I could have filled the children’s Advent tree with paper notes – one for every day leading up to Christmas. I’d have scribbled an idea for something fun to do as a family together every evening, or maybe I’d just have written a little love letter to my lads. Instead the tree is gathering dust on a shelf in the untidy playroom. I could use Advent to finish knitting the scarf that I promised my boy last Christmas.
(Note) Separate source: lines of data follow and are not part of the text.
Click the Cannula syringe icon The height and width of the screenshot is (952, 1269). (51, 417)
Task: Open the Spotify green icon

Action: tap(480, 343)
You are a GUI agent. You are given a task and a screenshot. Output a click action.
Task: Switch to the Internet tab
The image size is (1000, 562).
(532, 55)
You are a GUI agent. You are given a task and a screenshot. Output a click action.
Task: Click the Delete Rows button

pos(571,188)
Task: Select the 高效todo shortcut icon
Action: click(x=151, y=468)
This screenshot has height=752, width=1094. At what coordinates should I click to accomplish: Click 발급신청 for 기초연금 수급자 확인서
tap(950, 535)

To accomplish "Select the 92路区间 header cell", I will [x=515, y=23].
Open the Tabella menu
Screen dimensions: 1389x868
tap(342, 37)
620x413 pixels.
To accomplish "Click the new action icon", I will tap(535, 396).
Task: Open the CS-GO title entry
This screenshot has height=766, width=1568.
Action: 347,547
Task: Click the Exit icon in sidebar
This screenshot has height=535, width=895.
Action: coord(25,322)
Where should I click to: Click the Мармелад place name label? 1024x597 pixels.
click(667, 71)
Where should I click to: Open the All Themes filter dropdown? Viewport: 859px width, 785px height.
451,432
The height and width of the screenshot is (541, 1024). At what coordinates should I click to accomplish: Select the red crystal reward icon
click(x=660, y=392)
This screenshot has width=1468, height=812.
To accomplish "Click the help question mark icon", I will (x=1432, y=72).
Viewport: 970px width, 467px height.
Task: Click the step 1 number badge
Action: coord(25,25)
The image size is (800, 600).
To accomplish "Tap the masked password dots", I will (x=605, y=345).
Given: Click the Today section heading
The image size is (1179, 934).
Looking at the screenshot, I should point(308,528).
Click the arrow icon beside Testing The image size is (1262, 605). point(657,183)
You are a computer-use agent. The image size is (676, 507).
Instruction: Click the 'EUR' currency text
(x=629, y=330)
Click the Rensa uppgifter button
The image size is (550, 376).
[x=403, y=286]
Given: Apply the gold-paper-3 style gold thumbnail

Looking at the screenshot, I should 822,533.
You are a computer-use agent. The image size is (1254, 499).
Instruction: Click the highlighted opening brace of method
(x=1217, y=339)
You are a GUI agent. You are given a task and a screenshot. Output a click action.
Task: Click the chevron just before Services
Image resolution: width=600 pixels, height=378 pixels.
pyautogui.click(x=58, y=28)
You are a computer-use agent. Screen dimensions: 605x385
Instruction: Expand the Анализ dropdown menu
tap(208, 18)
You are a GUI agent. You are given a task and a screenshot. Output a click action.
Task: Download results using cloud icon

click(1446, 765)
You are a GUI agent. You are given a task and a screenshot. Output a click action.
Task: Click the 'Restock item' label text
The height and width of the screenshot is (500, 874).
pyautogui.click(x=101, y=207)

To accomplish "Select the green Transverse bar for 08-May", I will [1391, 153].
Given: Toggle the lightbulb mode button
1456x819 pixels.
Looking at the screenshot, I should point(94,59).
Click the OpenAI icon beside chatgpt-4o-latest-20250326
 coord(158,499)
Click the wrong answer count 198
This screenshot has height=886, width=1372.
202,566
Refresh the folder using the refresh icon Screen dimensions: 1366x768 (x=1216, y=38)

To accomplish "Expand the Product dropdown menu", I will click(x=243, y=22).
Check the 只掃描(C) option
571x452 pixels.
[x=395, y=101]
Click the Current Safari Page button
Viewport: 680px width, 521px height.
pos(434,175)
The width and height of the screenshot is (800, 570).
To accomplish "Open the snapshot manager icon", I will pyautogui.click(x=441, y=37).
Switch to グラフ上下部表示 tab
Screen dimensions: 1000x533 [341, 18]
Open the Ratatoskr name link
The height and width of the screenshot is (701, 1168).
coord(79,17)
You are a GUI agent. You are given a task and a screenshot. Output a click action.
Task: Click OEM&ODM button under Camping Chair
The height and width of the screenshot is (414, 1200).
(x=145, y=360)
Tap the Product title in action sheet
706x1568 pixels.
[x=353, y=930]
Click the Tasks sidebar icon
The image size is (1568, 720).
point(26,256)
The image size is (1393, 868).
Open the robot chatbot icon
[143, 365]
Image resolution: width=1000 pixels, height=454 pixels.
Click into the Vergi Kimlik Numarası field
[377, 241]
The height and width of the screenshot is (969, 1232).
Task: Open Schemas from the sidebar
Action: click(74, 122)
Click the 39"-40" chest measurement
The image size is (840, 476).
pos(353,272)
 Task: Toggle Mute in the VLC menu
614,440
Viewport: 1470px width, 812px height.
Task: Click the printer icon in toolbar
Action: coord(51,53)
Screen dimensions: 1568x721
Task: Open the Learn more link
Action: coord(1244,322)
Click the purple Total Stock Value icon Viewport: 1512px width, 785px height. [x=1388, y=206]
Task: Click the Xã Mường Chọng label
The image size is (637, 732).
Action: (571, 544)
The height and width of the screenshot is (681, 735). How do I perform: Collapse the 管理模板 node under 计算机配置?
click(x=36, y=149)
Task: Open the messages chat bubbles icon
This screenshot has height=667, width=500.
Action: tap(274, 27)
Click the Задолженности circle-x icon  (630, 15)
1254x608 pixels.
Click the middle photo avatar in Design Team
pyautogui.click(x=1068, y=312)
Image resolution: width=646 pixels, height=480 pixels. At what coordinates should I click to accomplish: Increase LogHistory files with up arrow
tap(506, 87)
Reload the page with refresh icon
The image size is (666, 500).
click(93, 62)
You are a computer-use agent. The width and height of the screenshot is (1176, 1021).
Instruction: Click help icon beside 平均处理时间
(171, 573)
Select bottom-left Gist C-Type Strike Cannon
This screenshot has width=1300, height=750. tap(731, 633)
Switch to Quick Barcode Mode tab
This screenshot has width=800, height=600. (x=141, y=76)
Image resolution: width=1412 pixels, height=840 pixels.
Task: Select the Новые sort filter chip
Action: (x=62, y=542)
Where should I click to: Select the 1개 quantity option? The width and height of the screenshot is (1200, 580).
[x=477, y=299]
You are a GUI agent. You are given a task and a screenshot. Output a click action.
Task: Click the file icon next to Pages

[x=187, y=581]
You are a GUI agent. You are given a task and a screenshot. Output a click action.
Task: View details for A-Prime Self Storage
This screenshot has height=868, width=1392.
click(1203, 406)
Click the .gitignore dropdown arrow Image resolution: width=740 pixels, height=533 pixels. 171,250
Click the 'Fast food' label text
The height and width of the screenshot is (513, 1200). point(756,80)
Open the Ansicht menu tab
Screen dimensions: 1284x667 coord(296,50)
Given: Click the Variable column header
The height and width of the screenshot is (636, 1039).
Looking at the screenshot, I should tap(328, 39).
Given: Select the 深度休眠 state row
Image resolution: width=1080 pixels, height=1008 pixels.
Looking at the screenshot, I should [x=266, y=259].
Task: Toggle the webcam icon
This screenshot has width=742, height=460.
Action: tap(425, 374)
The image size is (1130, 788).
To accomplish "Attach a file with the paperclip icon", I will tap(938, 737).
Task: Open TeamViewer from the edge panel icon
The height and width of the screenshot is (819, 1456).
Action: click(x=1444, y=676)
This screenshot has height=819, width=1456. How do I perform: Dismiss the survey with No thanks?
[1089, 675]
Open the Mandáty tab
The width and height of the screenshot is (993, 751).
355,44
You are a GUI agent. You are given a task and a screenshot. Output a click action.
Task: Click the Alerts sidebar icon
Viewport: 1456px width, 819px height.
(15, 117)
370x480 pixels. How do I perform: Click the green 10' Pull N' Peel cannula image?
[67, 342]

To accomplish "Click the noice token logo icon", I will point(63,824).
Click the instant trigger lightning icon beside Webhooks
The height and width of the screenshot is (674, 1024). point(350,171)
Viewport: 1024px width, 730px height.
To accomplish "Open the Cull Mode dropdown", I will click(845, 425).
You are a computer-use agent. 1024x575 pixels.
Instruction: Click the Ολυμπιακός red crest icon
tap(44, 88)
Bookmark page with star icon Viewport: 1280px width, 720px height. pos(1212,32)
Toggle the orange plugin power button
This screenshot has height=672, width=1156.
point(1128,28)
Or was it the one before?
This is no joy-filled alternative Advent and it’s certainly no way to slide into Christmas, with a heart full of half-finished thoughts and a list of undone but well-intentioned tasks.
And the irony isn’t lost on me, that instead of investing in a deep, soulful season of inner quiet I am floundering, feeling like I’ve fallen at the first hurdle in my race to make Christmas somehow special, different, real.
Instead of soaking up the joy of a peaceful season filled with inner reflection I am grumpy and disgruntled. There’s no point filling the Advent tree now, I mutter, not remembering that late is always better than not at all.
I long to know the sense of anticipation that a friend and Advent fan speaks of so emphatically – she says it renders silent all the stress that Christmas has become synonymous with. But I’m just stressed because I haven’t managed to de-stress before the stress has even properly begun.
It’s all folly, of course, or can be if we’re not more careful.
Advent, like life, is not a competition. I don’t need to jostle for place and purpose in my quest to find the meaning concealed in this season – I just need to sit with a friend who gets it and ask her to teach me what she’s learned.
My house doesn’t need to be spotless before it can entertain the presence of a Christmas tree, I realise suddenly. If Advent is all about waiting in the darkness for the light to come, it surely doesn’t matter if part of my Advent-uring is marked by moments of gloom, disarray and inner disorder. If anything, that only makes my Advent all the more authentic. As long as I don’t stay in the darkness, and avoid the temptation to make it my home.
“Light is coming,” I say aloud, striking a match for a candle and searching for Carols on Spotify on a chilly Monday morning, instead of setting my face resolutely to the shocking onslaught that is the usual start to the week.
And so, almost as suddenly as it will end, my season of Advent has just begun. Three days late, and off to a wobbly start, but all the sweeter for its unlikely, uncertain, humble beginning.
My husband wakes me with hot coffee and mention of a thought-provoking little something that he has read. This cup has become my daily bread of sorts, and as I drink it in I am renewed. By caffeine, yes, but by so much more than that besides, so I drink it in on my first (third) day of Advent as if it is the elixir of life.
“Read me what you read,” I say, without looking at the clock or putting off my deeper instincts because of some lesser but more unbending requirement of our morning routine.
He reads, and tears slide silently down my cheeks as I busy myself hunting for the school dinner menu. I berate myself for being so quick to cry (and so slow to put things away in any sensible orderly fashion) but by the time he stops reading I’m not the only one in tears. There is no time left to dissect the moment (the school bell still rules, even when endeavouring to slow down for Advent) but I just let myself be confounded by unexpected, inexplicable emotions. And drink more coffee. And then we laugh, and it feels like I had forgotten how to breathe until that impromptu, smiling exhalation.
I might even fill the Advent tree today. I’ll chase out grumpiness and welcome in the peace that passes understanding. I’ll reset my default mental setting from ‘scarcity’ to one not of abundance but something much, much better – sufficiency. Truth be told, I’ll probably never finish knitting that darn scarf, though.
“Advent is a winter training camp for those who desire peace,” wrote a man called Edward Hays, silencing my Advent-critic and heralding my own season of learning what it means to wait and hope. To anticipate, with all the stretch that brings – from the tiny tingling fear that hope might not be fulfilled, to the buzz around my bones that I might yet see more than I can ask for or imagine.
We all need something to hope in.
We are all waiting.
These dark days of Advent aren’t without their difficulty, and making them come alive with real meaning is not as easy as some suggest, but they are days worth ‘doing’.
And worth doing with all your heart, however messy.